There are some key factors you need to keep in mind when developing a trading strategy:
1. Trade with an edge
The first point is probably the most important: always trade with an edge! When choosing and fine-tuning your CFD trading strategy, ensure that it gives you a better than 50/50 chance of winning (ideally more like 60/40). Many novice traders go into what they do without this crucial element. If you can’t be sure that your trading strategy will give you an edge, it’s probably not worth pursuing further.
2. Keep records
Every great idea needs proper testing before it can be realistically implemented in the real world and when developing a trading strategy is no different. It would be best to see how your systems perform under various market conditions and over different periods (e.g., days traded vs. weeks traded vs. months traded). Only then will you know whether or not your idea has legs! The key is to keep records of every trade; if you don’t want to write down things by hand, use a spreadsheet or financial analysis software like Metastock/Amibroker/TradeStation.

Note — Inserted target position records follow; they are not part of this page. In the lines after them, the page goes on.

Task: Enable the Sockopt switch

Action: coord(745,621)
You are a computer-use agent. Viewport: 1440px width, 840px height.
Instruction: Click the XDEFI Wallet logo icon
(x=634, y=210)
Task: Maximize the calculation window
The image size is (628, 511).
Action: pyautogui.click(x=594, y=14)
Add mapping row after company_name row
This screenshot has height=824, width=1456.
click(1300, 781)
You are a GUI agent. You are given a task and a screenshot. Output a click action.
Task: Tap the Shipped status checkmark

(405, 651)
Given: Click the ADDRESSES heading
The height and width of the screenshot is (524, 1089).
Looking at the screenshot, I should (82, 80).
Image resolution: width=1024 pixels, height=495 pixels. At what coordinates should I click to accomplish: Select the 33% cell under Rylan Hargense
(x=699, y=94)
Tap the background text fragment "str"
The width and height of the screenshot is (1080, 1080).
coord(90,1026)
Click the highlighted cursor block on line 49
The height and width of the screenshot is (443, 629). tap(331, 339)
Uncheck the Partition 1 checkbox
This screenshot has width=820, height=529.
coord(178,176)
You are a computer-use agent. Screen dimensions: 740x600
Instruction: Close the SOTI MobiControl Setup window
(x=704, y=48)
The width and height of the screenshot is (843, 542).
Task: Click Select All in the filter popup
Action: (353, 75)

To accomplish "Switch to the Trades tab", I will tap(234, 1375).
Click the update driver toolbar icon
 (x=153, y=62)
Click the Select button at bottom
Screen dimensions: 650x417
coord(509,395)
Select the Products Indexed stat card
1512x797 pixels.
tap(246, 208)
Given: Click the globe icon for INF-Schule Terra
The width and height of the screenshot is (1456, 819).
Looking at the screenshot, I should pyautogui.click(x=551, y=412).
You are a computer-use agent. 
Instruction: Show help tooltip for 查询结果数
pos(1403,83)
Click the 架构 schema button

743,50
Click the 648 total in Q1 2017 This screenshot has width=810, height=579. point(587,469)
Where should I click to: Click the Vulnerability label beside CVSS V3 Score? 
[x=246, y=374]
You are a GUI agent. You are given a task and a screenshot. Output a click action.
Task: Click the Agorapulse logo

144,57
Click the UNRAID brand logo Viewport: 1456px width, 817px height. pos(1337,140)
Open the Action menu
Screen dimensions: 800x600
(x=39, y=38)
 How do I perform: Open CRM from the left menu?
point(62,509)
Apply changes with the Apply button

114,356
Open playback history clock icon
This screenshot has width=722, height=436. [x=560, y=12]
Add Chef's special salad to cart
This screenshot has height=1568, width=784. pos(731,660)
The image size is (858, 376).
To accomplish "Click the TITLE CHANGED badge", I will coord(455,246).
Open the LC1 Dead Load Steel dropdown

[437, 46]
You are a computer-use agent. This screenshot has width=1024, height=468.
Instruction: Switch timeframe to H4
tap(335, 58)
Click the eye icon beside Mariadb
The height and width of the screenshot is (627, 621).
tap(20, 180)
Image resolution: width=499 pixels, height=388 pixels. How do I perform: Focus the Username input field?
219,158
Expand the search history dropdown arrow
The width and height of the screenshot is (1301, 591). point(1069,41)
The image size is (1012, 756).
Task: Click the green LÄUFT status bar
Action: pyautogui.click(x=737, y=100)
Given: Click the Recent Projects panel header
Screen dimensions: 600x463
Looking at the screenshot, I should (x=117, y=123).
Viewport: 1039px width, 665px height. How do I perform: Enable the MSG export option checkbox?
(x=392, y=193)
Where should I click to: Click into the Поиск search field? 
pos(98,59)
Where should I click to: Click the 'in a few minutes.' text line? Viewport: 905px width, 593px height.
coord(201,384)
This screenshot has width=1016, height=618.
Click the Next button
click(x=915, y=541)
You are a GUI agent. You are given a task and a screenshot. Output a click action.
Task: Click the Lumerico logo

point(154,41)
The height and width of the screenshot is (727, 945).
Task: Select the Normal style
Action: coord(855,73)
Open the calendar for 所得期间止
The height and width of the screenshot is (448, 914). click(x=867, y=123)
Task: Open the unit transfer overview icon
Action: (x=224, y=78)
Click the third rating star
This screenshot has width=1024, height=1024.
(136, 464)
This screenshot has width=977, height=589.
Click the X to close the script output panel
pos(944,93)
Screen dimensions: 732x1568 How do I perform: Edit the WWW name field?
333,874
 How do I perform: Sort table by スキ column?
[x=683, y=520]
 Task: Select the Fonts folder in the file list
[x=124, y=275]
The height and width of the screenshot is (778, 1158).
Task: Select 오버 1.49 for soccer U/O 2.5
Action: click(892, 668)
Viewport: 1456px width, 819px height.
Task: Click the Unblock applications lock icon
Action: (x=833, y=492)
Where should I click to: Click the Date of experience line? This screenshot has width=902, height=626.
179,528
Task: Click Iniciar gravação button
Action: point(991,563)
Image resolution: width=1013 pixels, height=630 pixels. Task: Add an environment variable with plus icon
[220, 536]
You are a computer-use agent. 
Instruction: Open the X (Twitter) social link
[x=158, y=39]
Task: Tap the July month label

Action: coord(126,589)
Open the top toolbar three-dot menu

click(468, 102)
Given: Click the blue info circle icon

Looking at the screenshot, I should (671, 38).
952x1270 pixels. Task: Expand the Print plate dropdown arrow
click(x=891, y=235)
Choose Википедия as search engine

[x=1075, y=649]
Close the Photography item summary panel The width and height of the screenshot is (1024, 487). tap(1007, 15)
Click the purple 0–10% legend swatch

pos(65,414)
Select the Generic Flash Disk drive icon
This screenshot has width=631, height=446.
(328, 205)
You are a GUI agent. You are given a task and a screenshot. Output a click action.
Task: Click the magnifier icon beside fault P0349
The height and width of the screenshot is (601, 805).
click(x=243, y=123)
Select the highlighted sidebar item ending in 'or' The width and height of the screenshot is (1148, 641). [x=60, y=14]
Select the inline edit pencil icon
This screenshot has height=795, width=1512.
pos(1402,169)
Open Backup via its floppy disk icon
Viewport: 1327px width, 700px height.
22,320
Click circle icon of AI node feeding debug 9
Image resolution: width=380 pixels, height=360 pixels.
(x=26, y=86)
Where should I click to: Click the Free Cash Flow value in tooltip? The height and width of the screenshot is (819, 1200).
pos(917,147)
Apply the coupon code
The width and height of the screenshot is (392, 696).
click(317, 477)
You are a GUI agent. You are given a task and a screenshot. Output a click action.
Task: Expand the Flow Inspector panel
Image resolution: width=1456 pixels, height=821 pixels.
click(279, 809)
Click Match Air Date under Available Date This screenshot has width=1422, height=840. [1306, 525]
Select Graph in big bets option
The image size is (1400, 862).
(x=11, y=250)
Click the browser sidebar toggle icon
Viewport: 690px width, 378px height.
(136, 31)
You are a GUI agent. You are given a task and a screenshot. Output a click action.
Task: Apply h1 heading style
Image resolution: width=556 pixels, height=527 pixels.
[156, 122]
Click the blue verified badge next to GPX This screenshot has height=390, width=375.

3. Don’t listen to other people
It’s probably the hardest thing for novice CFD traders to get their heads around, but it’s crucial. It’s all well and good reading about markets, strategies, and ideas on websites or in books, but you need to take everything with a grain of salt. Many “experts” are no more than charlatans trying to promote their products or get web traffic; what they say may not be true at all! Even if someone appears trustworthy (e.g., seems like an experienced trader), that doesn’t mean they always have your best interests at heart – again, think of poker players giving away “secrets”. You can learn a lot from other people in the market and verify information as much as possible.
4. Always have a plan
A trading strategy without a well-defined exit strategy is going to be even more useless than all those scam emails promising millions of dollars just for helping them launder money. When you enter a CFD trade, know when you’ll sell out if it starts to go against you and don’t deviate from this plan no matter what happens – in the heat of the moment, many people will do anything to save their position, but sticking with your original premise is critical. Even if your initial selling price isn’t hit, having an exit plan means that you can cut losses before they become too great when your edge starts failing.
5. Don’t overtrade
This tip relates to tip #1. It’s easy to become over-excited when you have a new idea for a trade, but don’t go crazy! Limit yourself to only one – or perhaps two at most – new ideas per week (and make sure that each hypothesis has been tested for quite some time before venturing into the market). It ensures that you’ll be entering new trades with realistic expectations; if things go tits up, it will be possible to cut your losses without having too much of an impact on your overall trading budget.
The best traders consistently make money after their initial learning period; no strategy is foolproof, and even the simplest ones require effort to maximize returns. If you keep these factors in mind when developing your trading strategies, you’ll be well on your way to successful CFD trading at Saxo.